● **Recorded data**
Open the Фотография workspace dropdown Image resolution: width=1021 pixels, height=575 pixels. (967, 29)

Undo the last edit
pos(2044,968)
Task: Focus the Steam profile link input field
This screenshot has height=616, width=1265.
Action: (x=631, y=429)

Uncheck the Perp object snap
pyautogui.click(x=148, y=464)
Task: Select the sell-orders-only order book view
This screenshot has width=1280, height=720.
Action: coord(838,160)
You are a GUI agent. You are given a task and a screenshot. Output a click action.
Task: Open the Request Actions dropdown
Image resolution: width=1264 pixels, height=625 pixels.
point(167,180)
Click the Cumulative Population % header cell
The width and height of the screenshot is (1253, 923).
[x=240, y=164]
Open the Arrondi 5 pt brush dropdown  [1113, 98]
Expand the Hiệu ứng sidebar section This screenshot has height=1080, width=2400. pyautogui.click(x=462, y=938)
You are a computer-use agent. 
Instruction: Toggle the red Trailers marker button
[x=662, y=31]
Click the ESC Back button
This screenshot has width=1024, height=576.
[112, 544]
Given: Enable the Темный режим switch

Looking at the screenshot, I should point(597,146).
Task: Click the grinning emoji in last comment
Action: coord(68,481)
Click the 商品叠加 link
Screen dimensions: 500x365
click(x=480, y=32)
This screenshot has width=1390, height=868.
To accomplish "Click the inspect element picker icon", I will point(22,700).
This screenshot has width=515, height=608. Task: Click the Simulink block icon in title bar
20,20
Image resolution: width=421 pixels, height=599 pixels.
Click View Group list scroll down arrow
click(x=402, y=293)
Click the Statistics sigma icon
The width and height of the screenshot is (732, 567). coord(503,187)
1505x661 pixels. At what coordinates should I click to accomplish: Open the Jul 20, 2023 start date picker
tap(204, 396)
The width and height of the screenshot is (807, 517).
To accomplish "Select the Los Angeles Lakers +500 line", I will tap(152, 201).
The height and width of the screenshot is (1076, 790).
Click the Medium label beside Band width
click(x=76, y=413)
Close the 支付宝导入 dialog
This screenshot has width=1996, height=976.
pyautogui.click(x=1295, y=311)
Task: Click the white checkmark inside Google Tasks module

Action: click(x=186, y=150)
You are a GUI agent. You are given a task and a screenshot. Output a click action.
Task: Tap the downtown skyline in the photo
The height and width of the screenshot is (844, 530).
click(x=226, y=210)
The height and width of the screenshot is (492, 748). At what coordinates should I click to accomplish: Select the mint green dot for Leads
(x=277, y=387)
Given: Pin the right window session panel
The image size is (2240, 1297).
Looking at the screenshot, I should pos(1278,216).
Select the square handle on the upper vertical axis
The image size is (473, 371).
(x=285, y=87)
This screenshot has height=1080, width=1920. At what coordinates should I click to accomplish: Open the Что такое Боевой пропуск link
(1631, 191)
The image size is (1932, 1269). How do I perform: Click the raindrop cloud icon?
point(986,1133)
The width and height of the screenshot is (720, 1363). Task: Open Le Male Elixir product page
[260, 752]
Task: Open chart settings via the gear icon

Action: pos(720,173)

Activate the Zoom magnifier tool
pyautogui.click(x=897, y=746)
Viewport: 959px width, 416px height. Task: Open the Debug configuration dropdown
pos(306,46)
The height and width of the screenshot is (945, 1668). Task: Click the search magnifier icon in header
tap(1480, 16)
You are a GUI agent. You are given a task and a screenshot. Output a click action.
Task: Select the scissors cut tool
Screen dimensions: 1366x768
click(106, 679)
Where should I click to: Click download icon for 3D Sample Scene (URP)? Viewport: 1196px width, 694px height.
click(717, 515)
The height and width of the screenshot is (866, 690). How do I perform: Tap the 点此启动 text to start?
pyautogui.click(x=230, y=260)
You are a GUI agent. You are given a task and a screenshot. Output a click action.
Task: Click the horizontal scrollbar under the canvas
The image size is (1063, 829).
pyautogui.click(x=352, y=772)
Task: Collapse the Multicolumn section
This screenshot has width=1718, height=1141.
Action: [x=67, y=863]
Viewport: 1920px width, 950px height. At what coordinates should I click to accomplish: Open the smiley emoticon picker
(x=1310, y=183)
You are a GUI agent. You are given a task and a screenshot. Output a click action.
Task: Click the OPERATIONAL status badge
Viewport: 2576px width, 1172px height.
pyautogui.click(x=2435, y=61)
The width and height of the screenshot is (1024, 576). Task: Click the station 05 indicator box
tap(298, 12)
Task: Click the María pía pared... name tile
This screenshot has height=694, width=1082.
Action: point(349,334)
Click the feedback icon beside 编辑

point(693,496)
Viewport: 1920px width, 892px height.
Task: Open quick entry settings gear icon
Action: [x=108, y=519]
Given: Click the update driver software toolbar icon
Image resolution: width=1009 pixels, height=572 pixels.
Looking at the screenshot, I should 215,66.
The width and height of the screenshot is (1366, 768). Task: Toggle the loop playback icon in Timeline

● **TO BE DONE**
Rescale the part of the entries that opens with the line containing "Open the Arrondi" and closes with the line containing "[x=662, y=31]". Rewrite every line of that part in full, multiplying each coordinate in the answers by 1.9 and rounding to whole numbers with halves rounded up.

● **FULL RESPONSE**
Open the Arrondi 5 pt brush dropdown  [2115, 186]
Expand the Hiệu ứng sidebar section This screenshot has height=1080, width=2400. pyautogui.click(x=878, y=1782)
You are a computer-use agent. 
Instruction: Toggle the red Trailers marker button
[x=1258, y=59]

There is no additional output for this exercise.